Working from the entries that follow, transcribe exactly and only the lines from the one with "This screenshot has width=720, height=405." through the last, pictures excluded.

*** The data ***

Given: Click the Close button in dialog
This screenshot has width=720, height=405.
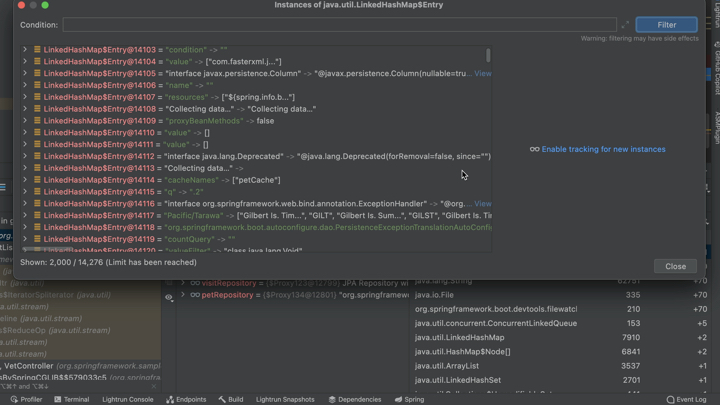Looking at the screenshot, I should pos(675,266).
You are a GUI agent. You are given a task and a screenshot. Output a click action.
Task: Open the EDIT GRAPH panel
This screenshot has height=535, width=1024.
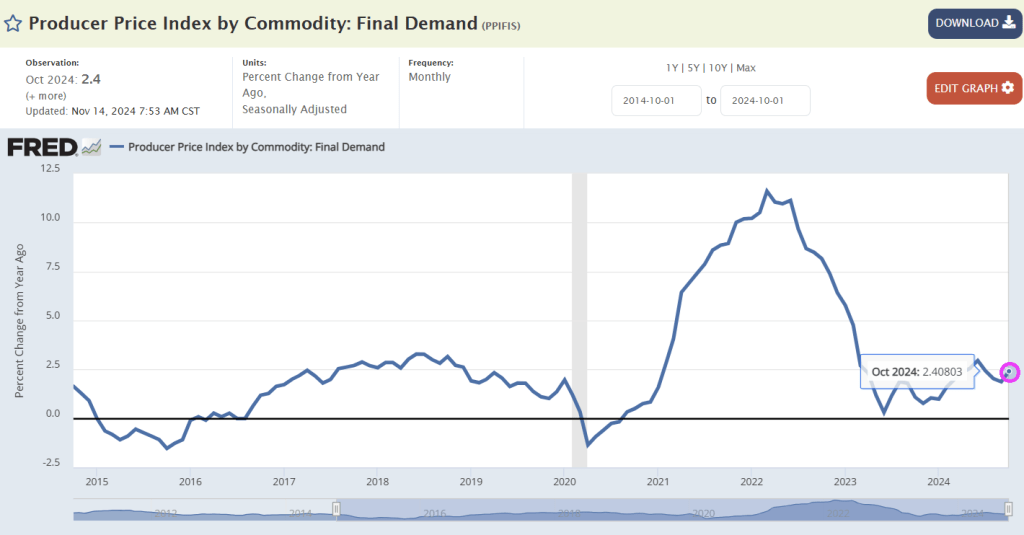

*** End of The data ***

_Your response_
This screenshot has width=720, height=405.
Looking at the screenshot, I should pos(675,266).
You are a GUI agent. You are given a task and a screenshot. Output a click action.
Task: Open the EDIT GRAPH panel
This screenshot has height=535, width=1024.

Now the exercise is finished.